'Gupta scandal, state capture are symptoms of the state of public institutions'

The council has set up a panel for citizens to unburden themselves of their experience of corruption.

FILE: Atul Gupta. Picture: Atul Gupta Kumar/Facebook.

JOHANNESBURG - The South African Council of Churches says the recent revelations around the Gupta family and allegations of state capture is a climatic symptom of what is occurring at all public institutions.

The council of churches today launched its plans for the "South Africa we pray for" campaign announced last year which aims to, among other goals, anchor the country's democracy.

The council has set up a panel led by the churches and including retired members from the Independent Electoral Commission and Constitutional Court for the ordinary South African to unburden themselves of their experience of corruption.

Bishop Malusi Mpumlwana says it's a safe space for South Africans to share what they need, even anonymously.

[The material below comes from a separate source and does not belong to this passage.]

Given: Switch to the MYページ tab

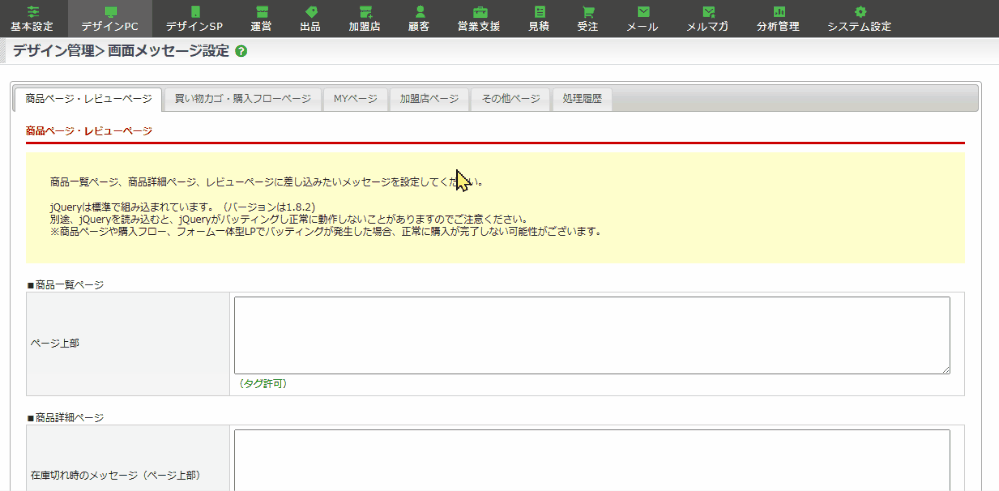Looking at the screenshot, I should coord(355,99).
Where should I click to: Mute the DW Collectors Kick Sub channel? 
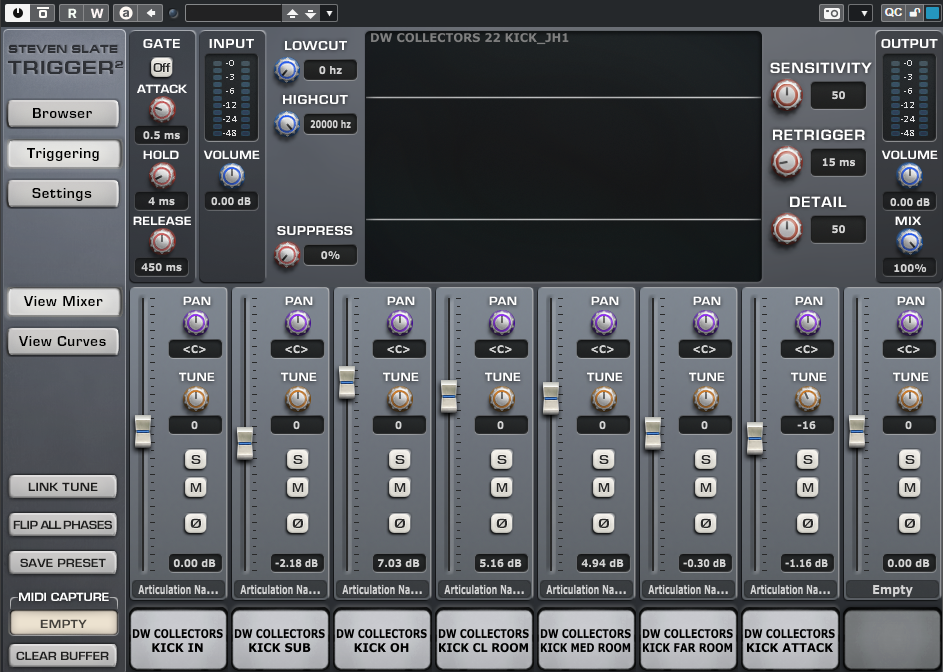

"Play an act towards anchoring democracy where corruption, maladministration and public trust is interrogated to promote a functional and transparent democracy. That's what we are about."


While there are still conflicting reports about the whereabouts of Gupta brothers Atul and Ajay, their company Oakbay Investments will begin doing damage control to restore relationships with banks that have withdrawn their services.

Three banks have given the company until the end of May to make alternative plans before all ties are cut and their accounts are closed.

Oakbay has been at the receiving end of drastic action by key financial role-players including KPMG and FNB following numerous allegations of state capture made against the Gupta family.

CEO Nazeem Howa denied allegations that the two brothers, who resigned from the company last week, have fled the country after unfavourable talks with shareholders.

Talks are expected to take place this week between Oakbay Investments and four banks, to undo the damage of continued allegations of state interference leveled against the Guptas.

Investment risk analyst Daryl Ducasse says whether or not the Gupta brothers have left South Africa, it's unlikely they'll put the future of the company at risk.

"Large portions of shares that are put on the market for sale will probably do the share price no good. I don't see them doing that."

The family has been accused of wielding undue political power through its relationship with President Jacob Zuma.